**TASK REQUIREMENTS**
Copy each line of the listing where the word "target" can be found.

**DATA EXCERPTS**
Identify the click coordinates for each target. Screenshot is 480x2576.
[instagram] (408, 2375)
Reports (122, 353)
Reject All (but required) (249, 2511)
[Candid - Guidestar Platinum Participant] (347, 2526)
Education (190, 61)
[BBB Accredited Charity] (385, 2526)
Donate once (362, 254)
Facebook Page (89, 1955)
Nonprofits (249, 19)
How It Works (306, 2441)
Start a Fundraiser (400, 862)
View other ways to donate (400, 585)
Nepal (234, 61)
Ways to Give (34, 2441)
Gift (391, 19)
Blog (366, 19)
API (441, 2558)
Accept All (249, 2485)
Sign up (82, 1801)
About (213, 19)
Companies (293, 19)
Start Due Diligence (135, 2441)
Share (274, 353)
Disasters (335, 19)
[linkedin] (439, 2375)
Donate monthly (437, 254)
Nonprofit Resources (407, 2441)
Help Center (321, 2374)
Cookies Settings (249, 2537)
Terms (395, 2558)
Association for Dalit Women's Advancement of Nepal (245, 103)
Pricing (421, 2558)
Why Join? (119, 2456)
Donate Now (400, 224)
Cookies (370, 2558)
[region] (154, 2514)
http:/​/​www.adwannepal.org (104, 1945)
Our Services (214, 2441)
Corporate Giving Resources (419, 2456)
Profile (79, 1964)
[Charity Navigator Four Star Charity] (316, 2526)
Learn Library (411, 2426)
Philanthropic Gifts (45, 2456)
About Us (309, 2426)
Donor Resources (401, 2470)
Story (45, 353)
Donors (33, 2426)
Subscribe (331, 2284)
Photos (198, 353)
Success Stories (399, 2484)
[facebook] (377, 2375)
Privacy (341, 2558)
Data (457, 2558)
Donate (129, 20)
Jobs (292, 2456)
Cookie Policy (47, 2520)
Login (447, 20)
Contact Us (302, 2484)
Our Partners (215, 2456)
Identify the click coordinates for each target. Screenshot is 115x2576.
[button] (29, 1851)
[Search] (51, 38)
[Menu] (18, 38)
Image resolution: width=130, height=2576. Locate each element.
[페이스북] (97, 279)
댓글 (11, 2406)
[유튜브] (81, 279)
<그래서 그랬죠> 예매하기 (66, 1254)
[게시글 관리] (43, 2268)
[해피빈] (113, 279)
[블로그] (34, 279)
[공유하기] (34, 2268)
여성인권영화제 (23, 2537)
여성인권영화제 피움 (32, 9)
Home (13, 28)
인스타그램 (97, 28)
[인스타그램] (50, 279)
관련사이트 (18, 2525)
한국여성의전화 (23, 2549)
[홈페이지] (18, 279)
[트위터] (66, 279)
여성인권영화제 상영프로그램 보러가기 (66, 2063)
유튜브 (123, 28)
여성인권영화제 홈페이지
---
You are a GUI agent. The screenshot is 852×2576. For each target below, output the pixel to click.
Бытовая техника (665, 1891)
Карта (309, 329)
...
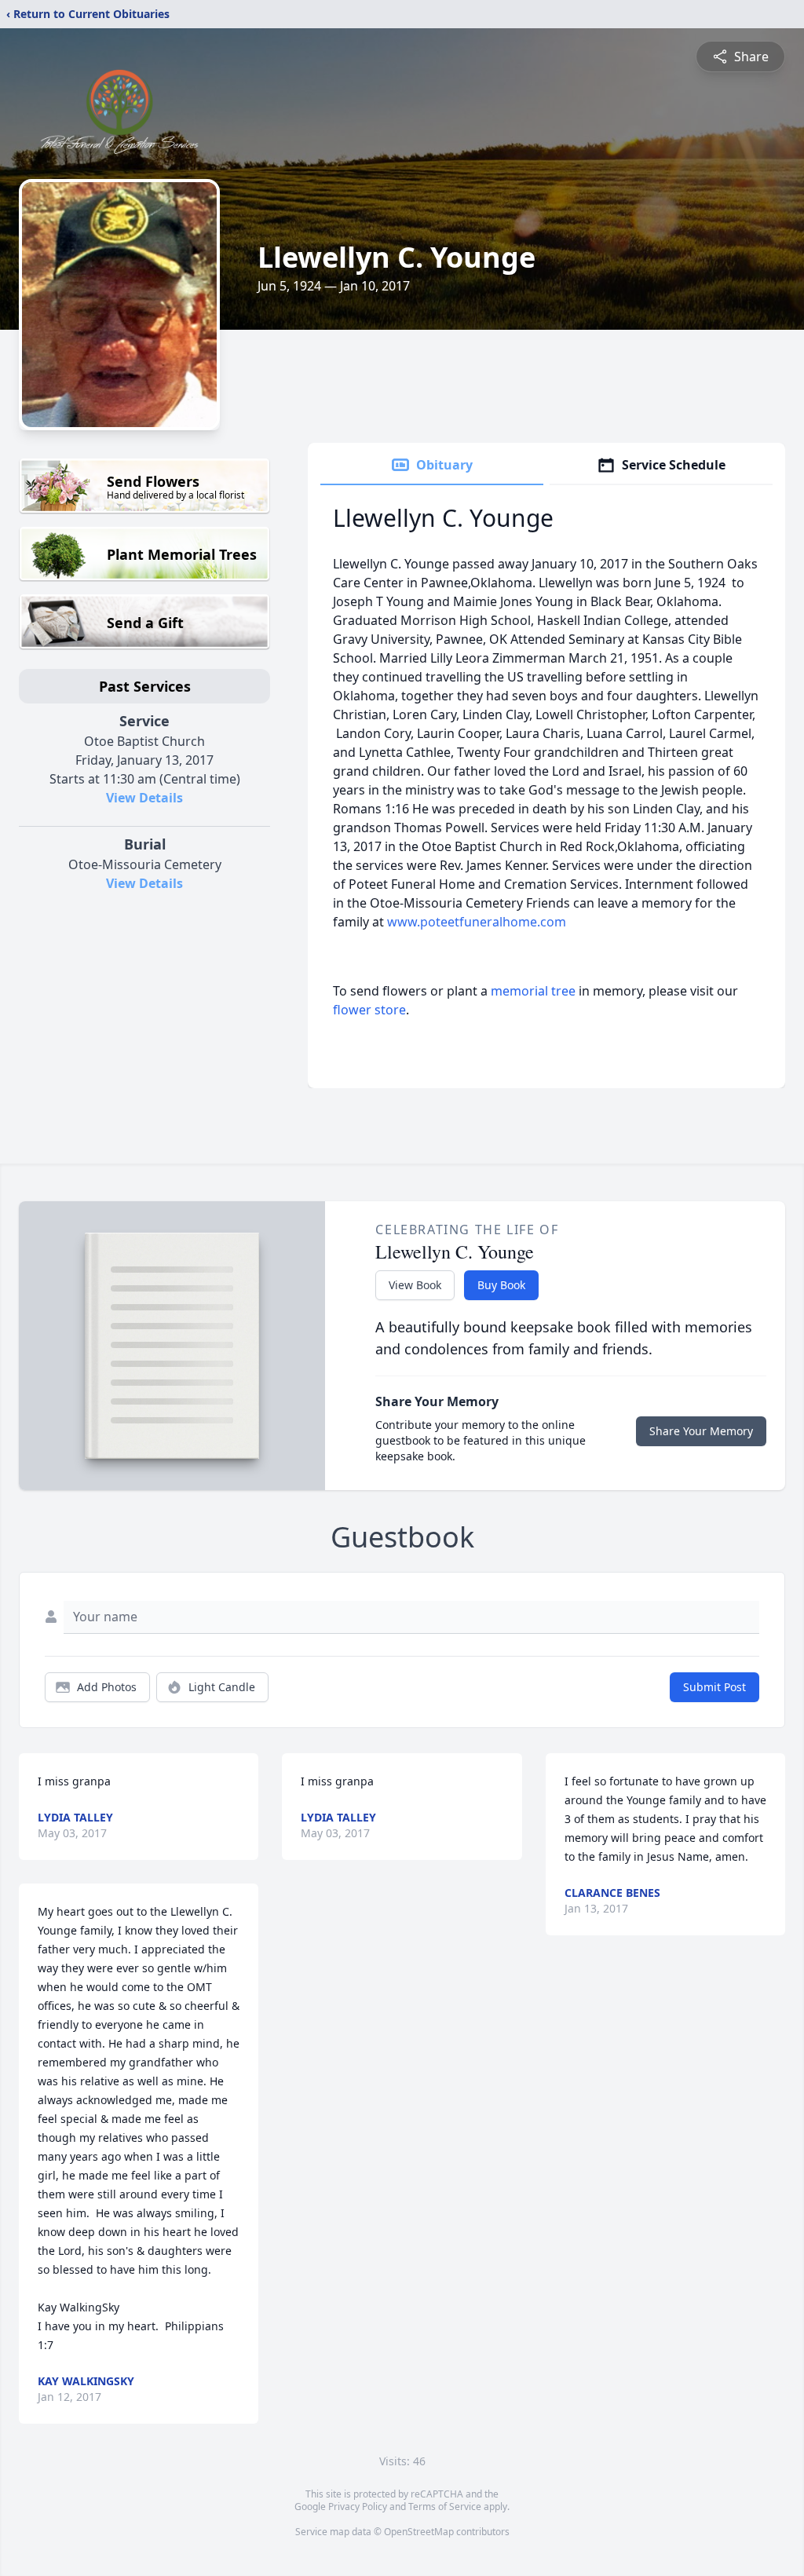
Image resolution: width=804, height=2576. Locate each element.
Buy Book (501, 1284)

**OUTPUT FOR THIS TASK**
Identify the click coordinates for each target. Screenshot is 480x2576.
Identify the click coordinates for each target. Screenshot is 115x2576.
You are a GUI agent. The screenshot is 852×2576. For each target below, output the pixel to click.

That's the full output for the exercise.